I should note in passing that Islam’s doctrinal hostility to Biblical Christianity apparently does not bother the Roman Catholic Church, for Rome declared in its 1994 Catechism of the Catholic Church (paragraph 841) that Muslims are included within God’s plan of salvation because they “acknowledge the Creator,...profess to hold the faith of Abraham,19 and together with [Chris-tians]...adore the one merciful God [Muslims and Christians hardly “adore” the same “one merciful God”].” Never mind that Islam’s Allah is not the triune God of the Old and New Testaments; never mind that Muslims think our Trinity is made up of God, a human Jesus, and Mary his mother, the last two of whom we blasphemously worship along with God; never mind that they deny that Jesus Christ is the divine Son of God and that he died on a cross a sacrificial death for his people’s sin and rose again because of their justification; never mind that Muslims believe that Christians are idolaters because we worship Christ who they contend was simply a human Messiah and a human prophet; never mind that they see no need for Christ’s substitutionary atonement or for that matter any substitutionary atonement at all. According to Rome’s teaching, in spite of their unbelief, Muslims are still salvifically related to the People of God and may go to Heaven as Muslims, all of which shows how serious is Roman Catholicism’s departure from Christianity.20


According to Holy Scripture, Jesus declared that he alone is the way to the Father and that no one comes to the Father except through him (John 14:6). Peter declared: “Salvation is in no one else, for there is no other name under Heaven given among men by which we must be saved” (Acts 4:12). Paul taught that there is only one mediator between God and man, the man Christ Jesus (1 Timothy 2:6). John taught that he who has the Son has life, and he who does not have the Son of God does not have life (1 John 5:12). And they all taught that one, if he would be saved, must repent of his sin of looking to his own or others’ works for salvation and must place his trust in the finished work of Jesus Christ alone. So I would join with their united witness and plead with all my readers to flee now in faith to Jesus and trust him alone for salvation, and to keep forever to him who is the true God and eternal life.
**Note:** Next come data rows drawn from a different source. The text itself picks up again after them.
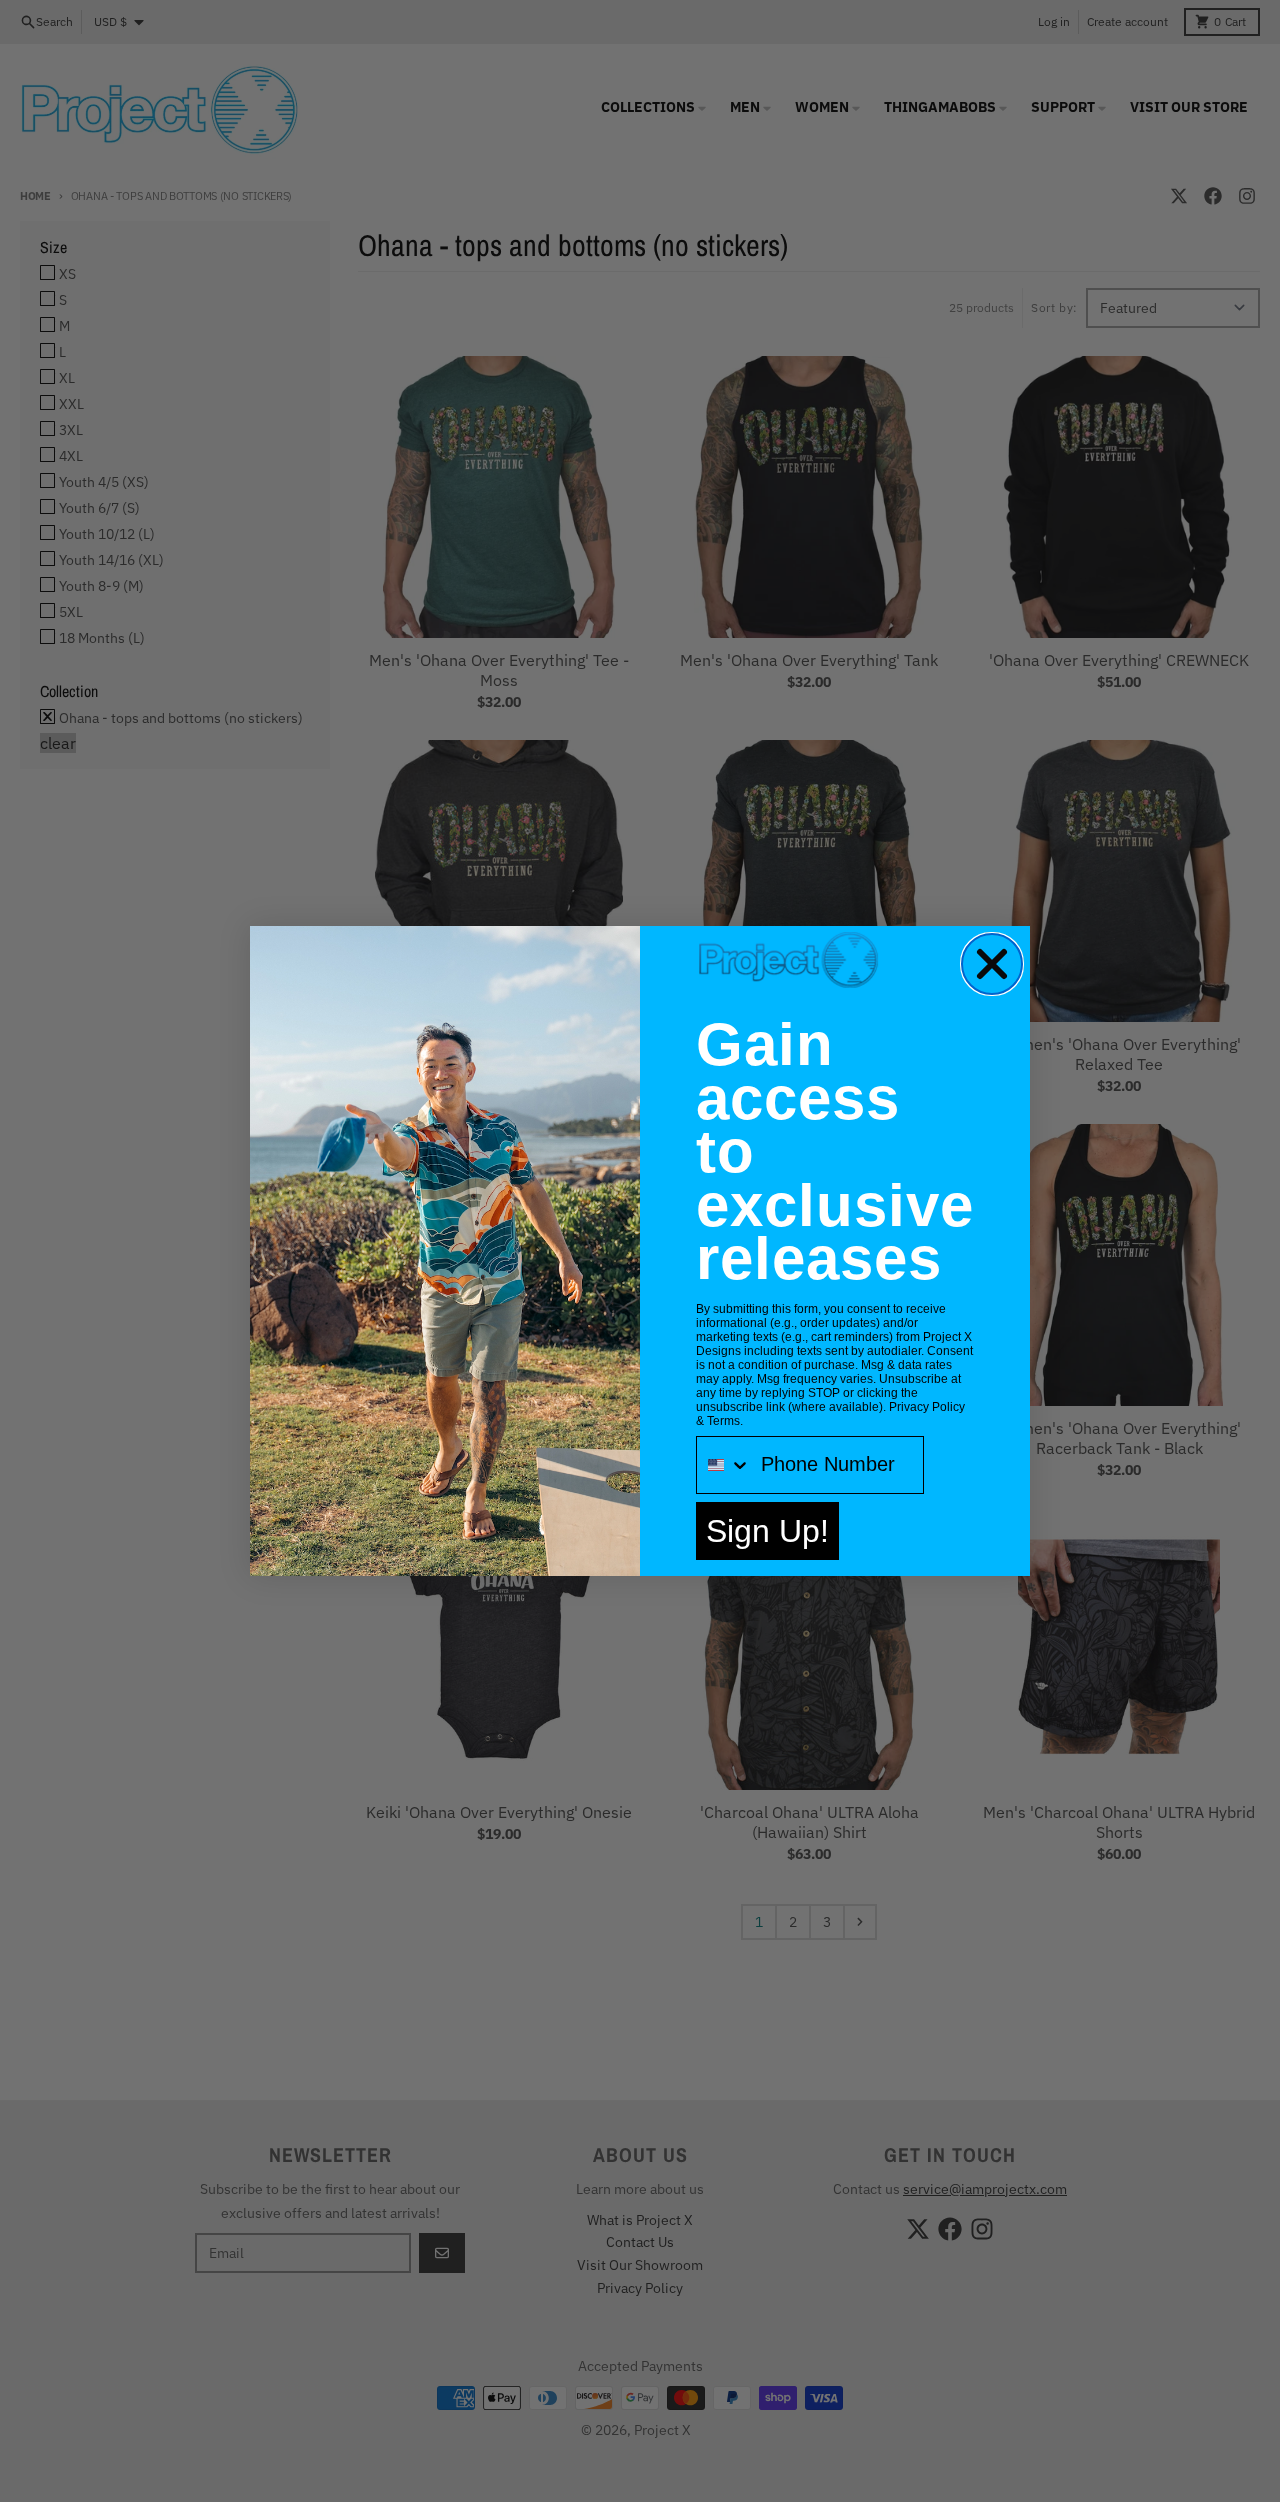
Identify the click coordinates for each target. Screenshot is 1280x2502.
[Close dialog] (992, 964)
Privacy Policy (927, 1407)
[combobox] (724, 1465)
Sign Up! (767, 1531)
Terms (723, 1421)
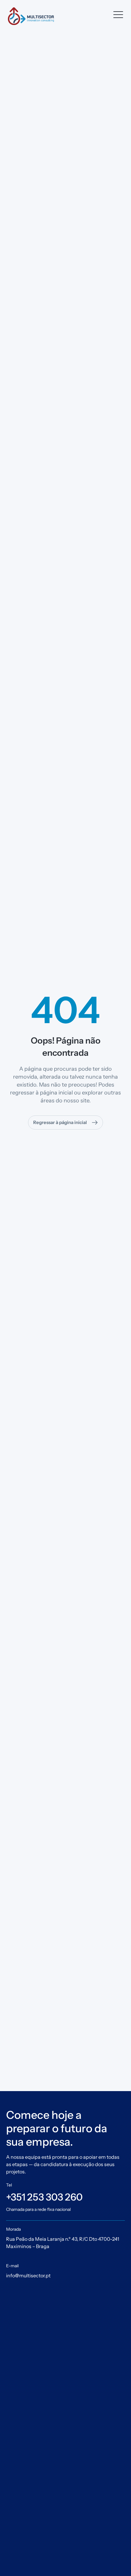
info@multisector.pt (28, 2275)
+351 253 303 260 (44, 2197)
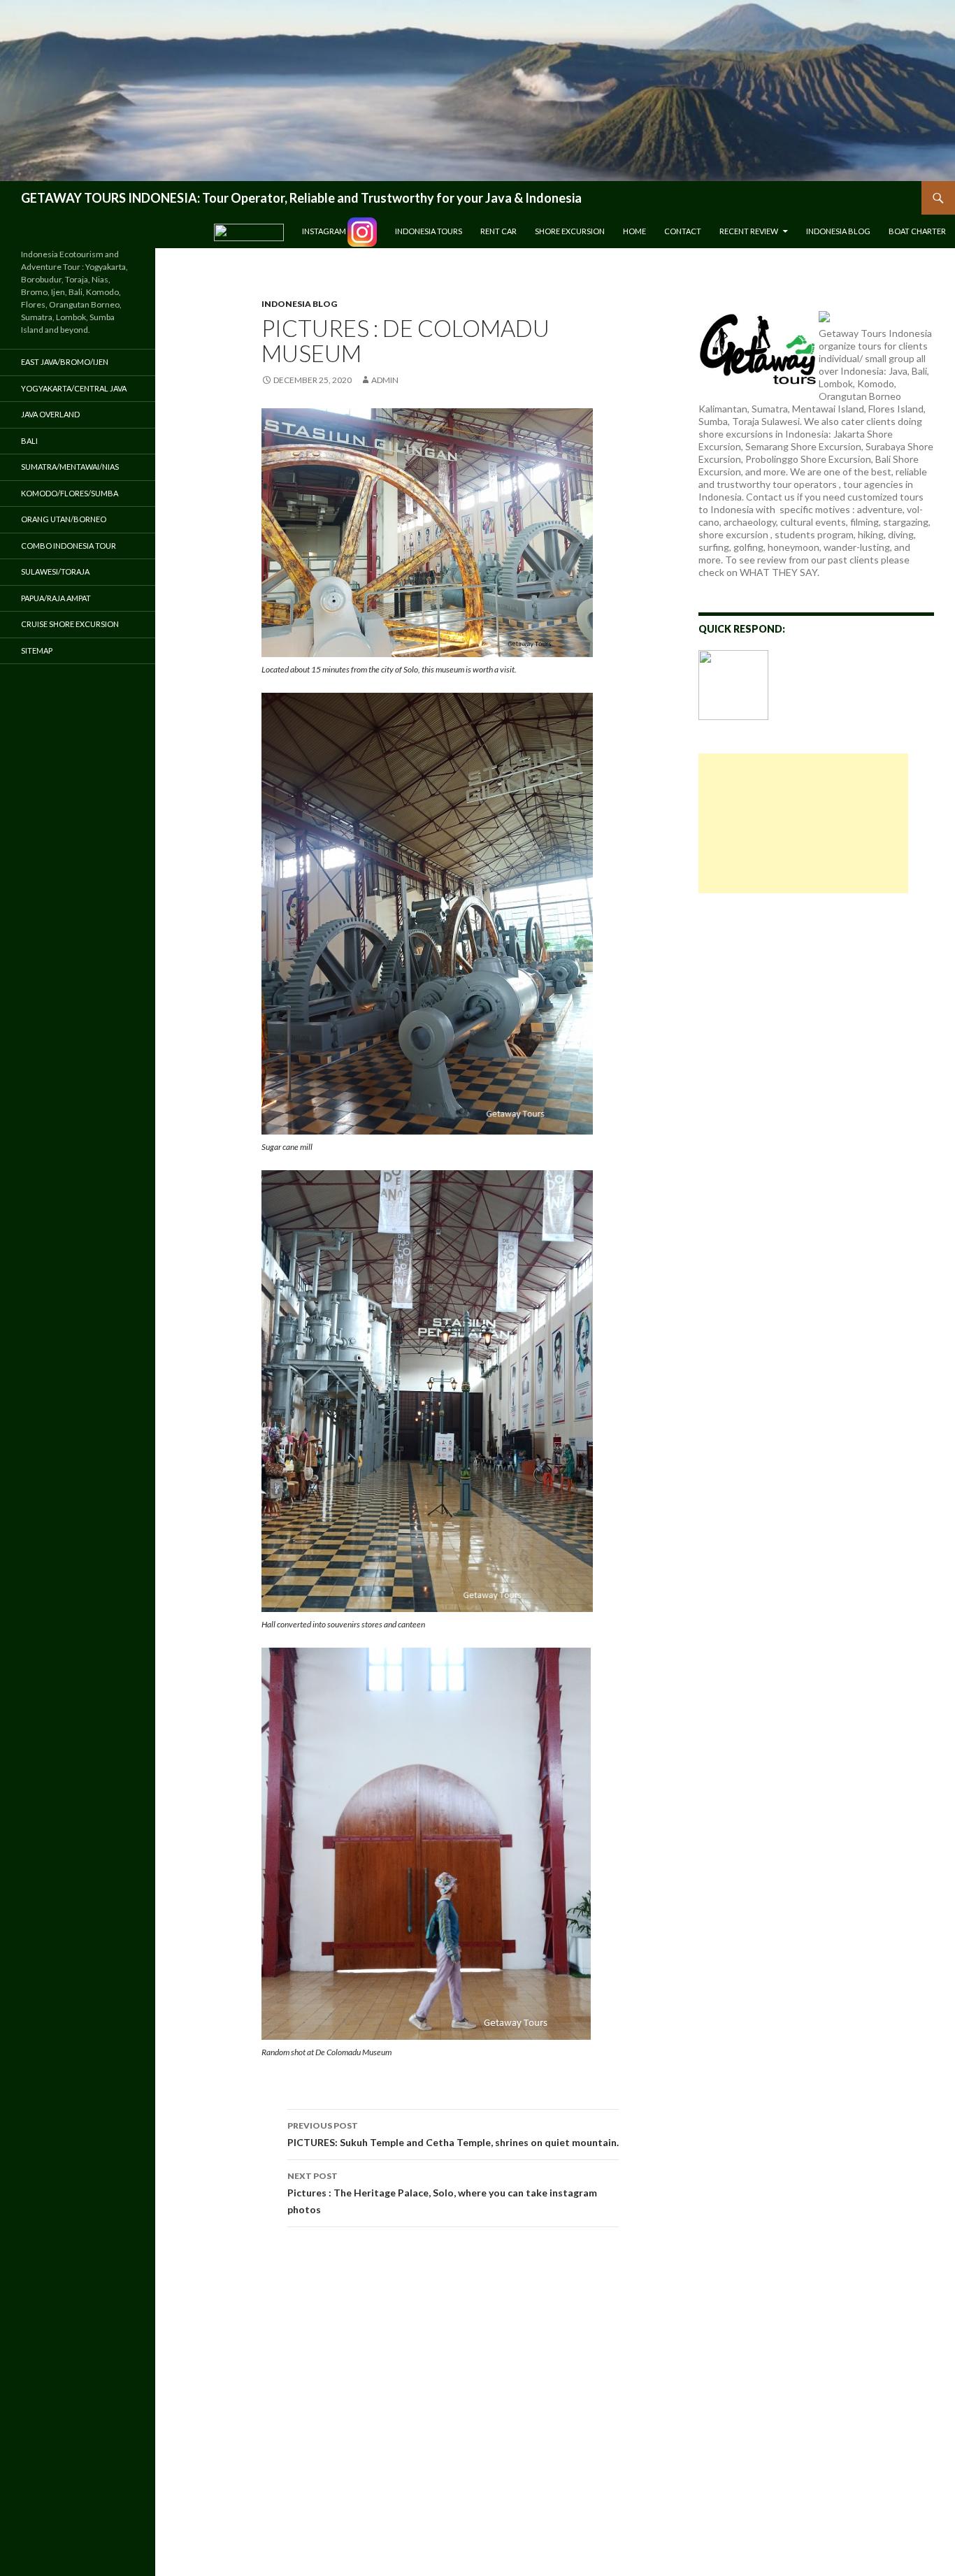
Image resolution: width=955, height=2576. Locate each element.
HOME (634, 231)
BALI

And he who, by God’s doing (1 Corinthians 1:30), comes to know Christ savingly will discover that only in him alone dwells all the treasures of wisdom and knowledge (Colossians 2:3), that only in him alone dwells the whole fullness of deity bodily (Colossians 2:9), that only in Christ does he have a divine Savior who loved him and gave himself sacrificially in death for him, paying thereby the penalty for his many sins against God, and that only in Christ can one have eternal life.


So I would earnestly plead with my Muslim readers to repudiate Islam, for it is a false religion that can only do eternal harm to them, even to its most submissive adherents who would martyr themselves in the cause of Allah, and to turn in faith to the divine Christ who alone can save them.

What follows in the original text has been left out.